[THE REQUEST] Rewrite the stretch from the line containing "The image size" through the last of the lines below, changing "magnifier" to "magnifying glass" and leaving everything else as it is. Omit the pictures from your output.

[SOURCE RECORDS]
========

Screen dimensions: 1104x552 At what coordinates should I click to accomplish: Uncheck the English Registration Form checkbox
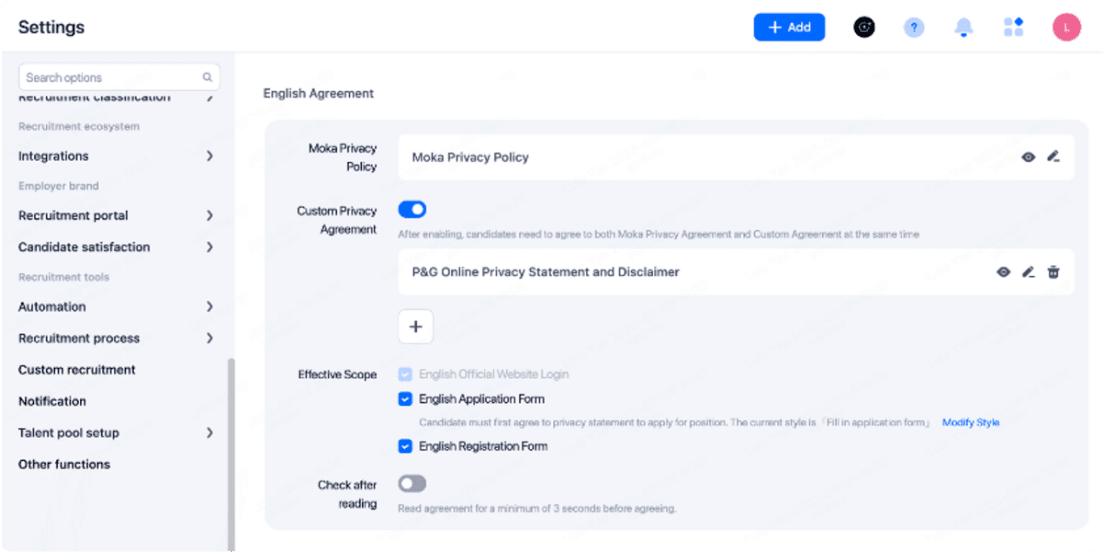405,447
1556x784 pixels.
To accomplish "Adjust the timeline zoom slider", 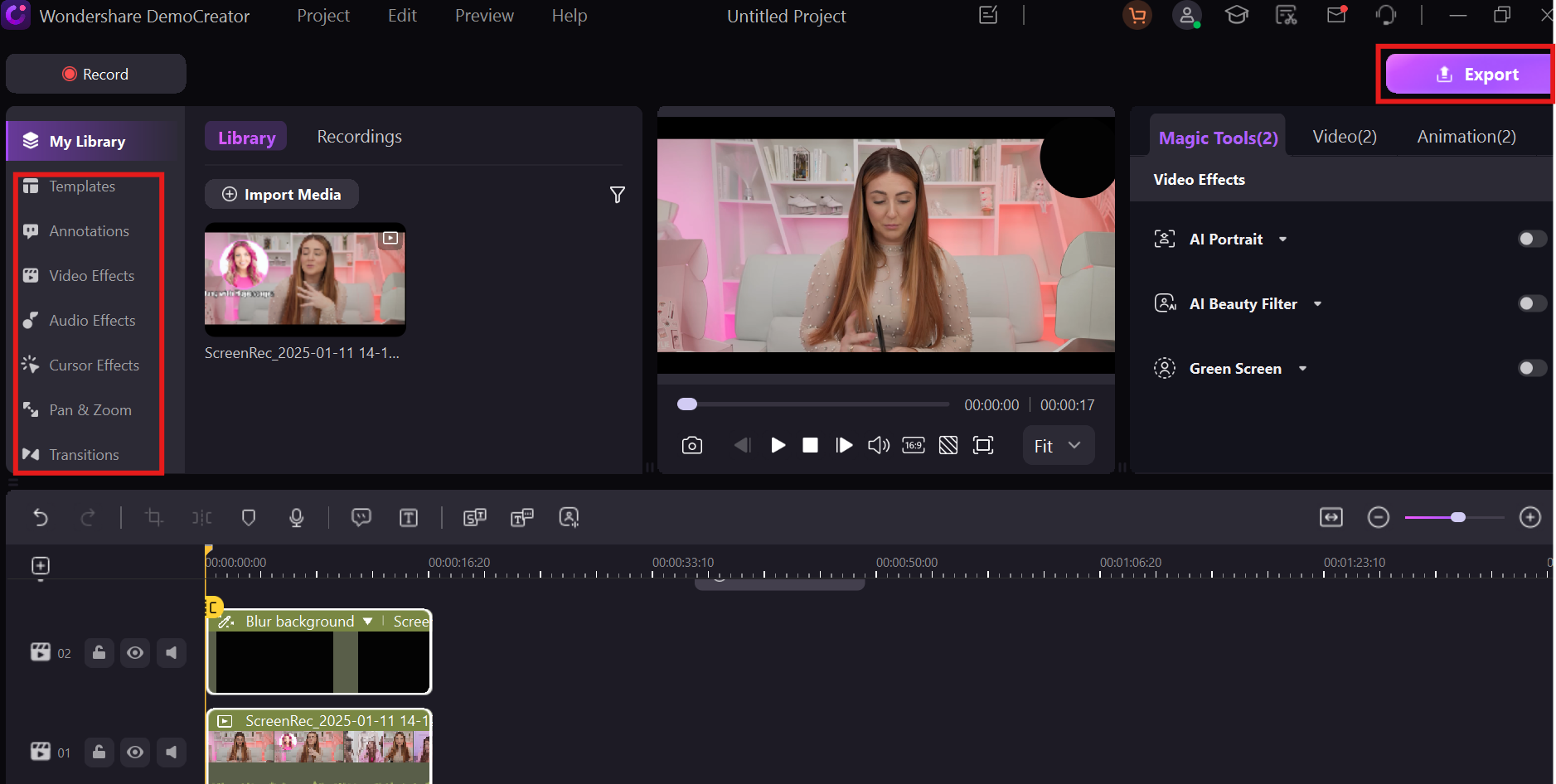I will click(x=1457, y=517).
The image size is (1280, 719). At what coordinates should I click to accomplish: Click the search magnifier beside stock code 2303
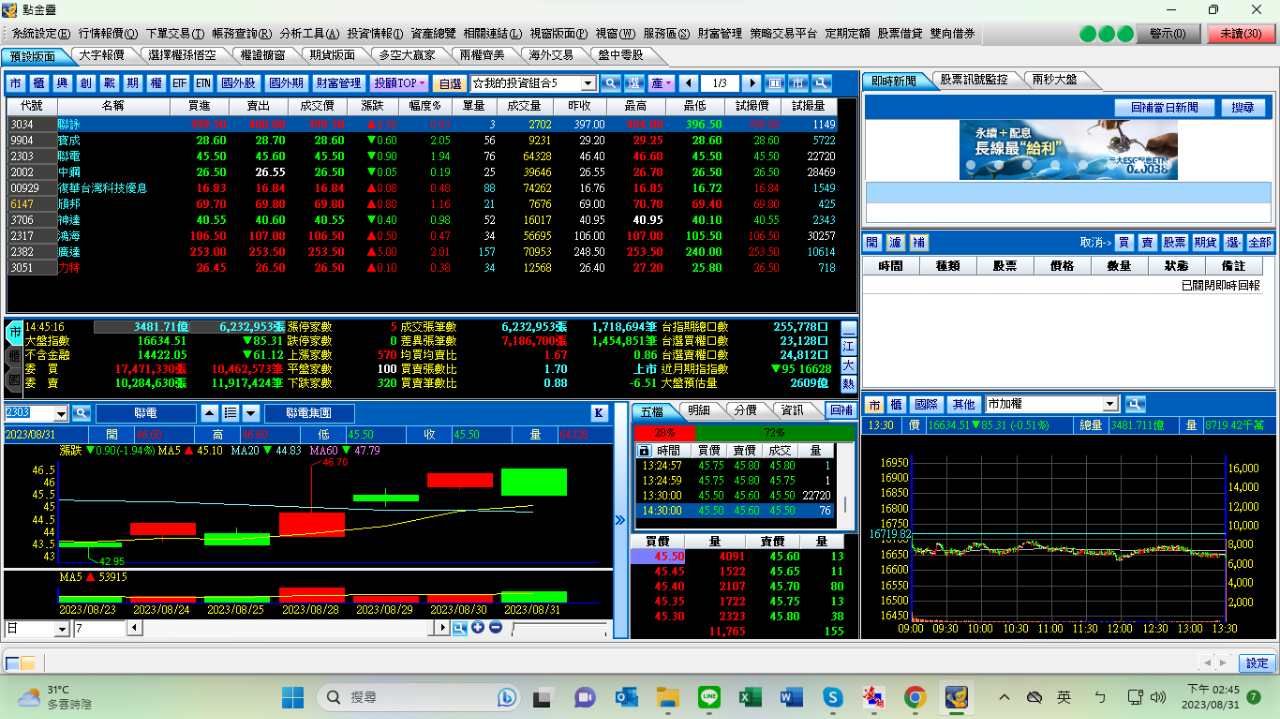pos(81,413)
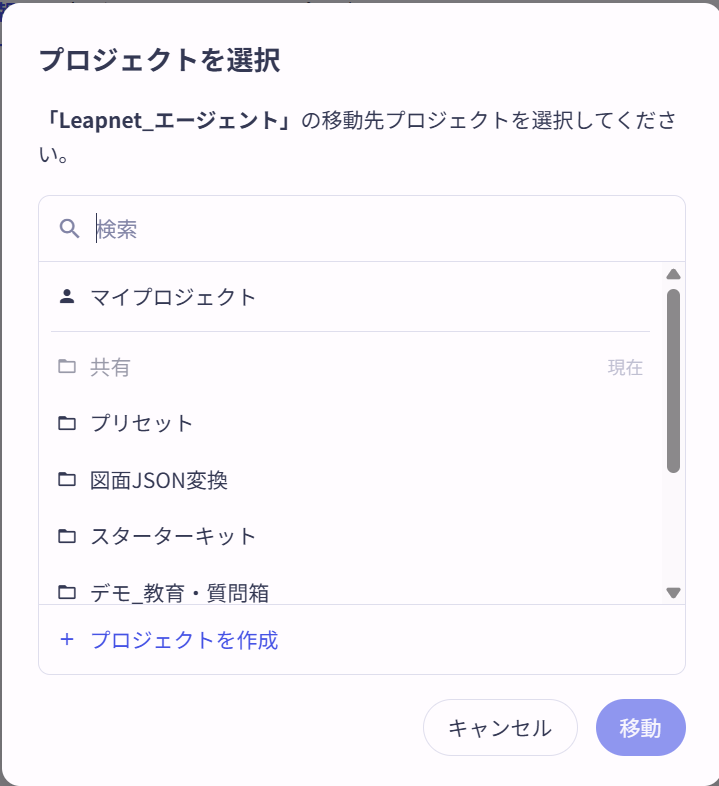
Task: Click the folder icon next to 共有
Action: click(x=67, y=366)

========

[WRITTEN ANSWER]
The image size is (1280, 719). At what coordinates should I click to accomplish: Click the search magnifying glass beside stock code 2303
pos(81,413)
Task: Click the folder icon next to 共有
Action: click(x=67, y=366)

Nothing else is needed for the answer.